ATI RN
ATI Nutrition
1. A client is being taught about foods to include in a low-fiber diet. Which statement indicates the client understands the teaching?
- A. “A fresh pear would be a good snack option.”
- B. “I can prepare refried beans for supper.”
- C. “Bran cereal would be a good breakfast choice.”
- D. “I should choose white rice as a side dish.”
Correct answer: “I should choose white rice as a side dish.”
Rationale: The correct answer is "I should choose white rice as a side dish." In a low-fiber diet, foods that are low in fiber are recommended to reduce gastrointestinal irritation. White rice is a low-fiber option suitable for this diet. Choices A, B, and C are high-fiber options and not suitable for a low-fiber diet. A fresh pear, refried beans, and bran cereal are all high in fiber, which should be avoided in a low-fiber diet.

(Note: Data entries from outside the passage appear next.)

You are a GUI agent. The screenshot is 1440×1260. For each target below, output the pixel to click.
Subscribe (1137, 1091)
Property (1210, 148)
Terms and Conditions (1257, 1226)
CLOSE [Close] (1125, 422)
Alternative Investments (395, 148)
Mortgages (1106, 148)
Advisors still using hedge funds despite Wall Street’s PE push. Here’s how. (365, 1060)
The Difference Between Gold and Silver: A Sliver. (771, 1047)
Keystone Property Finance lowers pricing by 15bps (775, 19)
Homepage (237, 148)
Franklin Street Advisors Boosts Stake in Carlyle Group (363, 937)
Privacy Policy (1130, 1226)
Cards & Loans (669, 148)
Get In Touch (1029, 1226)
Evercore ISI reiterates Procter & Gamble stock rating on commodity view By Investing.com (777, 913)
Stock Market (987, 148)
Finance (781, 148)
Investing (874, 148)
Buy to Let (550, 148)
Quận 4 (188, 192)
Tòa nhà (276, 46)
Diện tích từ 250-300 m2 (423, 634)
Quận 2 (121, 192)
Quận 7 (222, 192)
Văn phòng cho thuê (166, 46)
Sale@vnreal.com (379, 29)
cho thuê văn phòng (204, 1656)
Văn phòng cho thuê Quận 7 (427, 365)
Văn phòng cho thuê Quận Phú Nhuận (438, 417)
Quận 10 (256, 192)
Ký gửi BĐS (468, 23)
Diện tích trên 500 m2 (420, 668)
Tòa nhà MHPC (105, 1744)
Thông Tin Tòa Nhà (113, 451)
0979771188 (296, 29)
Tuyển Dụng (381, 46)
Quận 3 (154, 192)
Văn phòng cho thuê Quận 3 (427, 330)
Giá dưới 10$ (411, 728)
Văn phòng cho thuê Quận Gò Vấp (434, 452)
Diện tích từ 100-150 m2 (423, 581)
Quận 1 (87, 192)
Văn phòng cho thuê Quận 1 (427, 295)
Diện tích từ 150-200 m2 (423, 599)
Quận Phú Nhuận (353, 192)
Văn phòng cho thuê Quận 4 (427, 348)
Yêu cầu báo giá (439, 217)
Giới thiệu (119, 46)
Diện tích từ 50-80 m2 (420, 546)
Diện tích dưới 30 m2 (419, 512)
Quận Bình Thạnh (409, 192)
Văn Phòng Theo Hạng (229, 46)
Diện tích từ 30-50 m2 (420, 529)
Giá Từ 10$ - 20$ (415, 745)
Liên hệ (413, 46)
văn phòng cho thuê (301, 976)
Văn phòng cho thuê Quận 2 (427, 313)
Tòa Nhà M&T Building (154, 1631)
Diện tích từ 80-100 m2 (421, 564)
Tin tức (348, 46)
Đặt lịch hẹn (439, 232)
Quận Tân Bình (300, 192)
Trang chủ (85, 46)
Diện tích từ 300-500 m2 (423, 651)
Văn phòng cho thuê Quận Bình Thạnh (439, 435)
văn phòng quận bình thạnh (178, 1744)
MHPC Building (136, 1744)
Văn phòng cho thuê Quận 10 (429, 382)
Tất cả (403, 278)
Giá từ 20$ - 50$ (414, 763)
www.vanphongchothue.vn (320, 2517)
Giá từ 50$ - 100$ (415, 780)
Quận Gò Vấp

2. A healthcare professional is preparing a list of resources in a community where nutritional status is significantly influenced by economics. What should the professional recommend?
- A. Public service announcement on healthy eating
- B. Educational programs on food safety
- C. The MyPyramid food guidance system
- D. The Supplemental Nutrition Assistance Program (SNAP)
Correct answer: D
Rationale: The correct answer is D, the Supplemental Nutrition Assistance Program (SNAP). SNAP provides financial assistance to help low-income individuals purchase food, directly addressing economic barriers to nutrition. Choices A, B, and C do not directly address the economic aspect of the community's nutritional status. A public service announcement on healthy eating may raise awareness but does not provide financial assistance. Educational programs on food safety focus on a different aspect of nutrition. The MyPyramid food guidance system is a tool for healthy eating but does not address the economic challenges faced by the community.
3. In a therapeutic relationship, the nurse must understand own values, beliefs, feelings, prejudices & how these affect others. This is called:
- A. Therapeutic use of self
- B. Psychotherapy
- C. Therapeutic communication
- D. Self awareness
Correct answer: A
Rationale: Patient safety and efficacy of care depend on actions rooted in established nursing protocols that consider both the immediate and long-term needs of the patient.
4. To raise HDL levels, what is Mrs. Smith advised to do?
- A. quit smoking
- B. increase dietary sodium
- C. take iron supplements
- D. avoid dairy products
Correct answer: A
Rationale: The correct answer is A: quit smoking. Smoking lowers HDL levels, so quitting smoking is crucial to raising HDL levels. Increasing dietary sodium (choice B) is not linked to raising HDL levels and can have negative effects on cardiovascular health. Taking iron supplements (choice C) is not directly related to increasing HDL levels. Avoiding dairy products (choice D) is not necessary to raise HDL levels; in fact, some dairy products like low-fat options can be part of a heart-healthy diet.
5. Persons experiencing crisis becomes passive and submissive. As a nurse, you know that the best approach in crisis intervention is to be:
- A. Active and Directive
- B. Passive friendliness
- C. Active friendliness
- D. Firm kindness
Correct answer: C
Rationale: Effective nursing care involves comprehensive assessments that address all aspects of a patient's condition, ensuring that interventions are appropriately targeted and outcomes are optimized.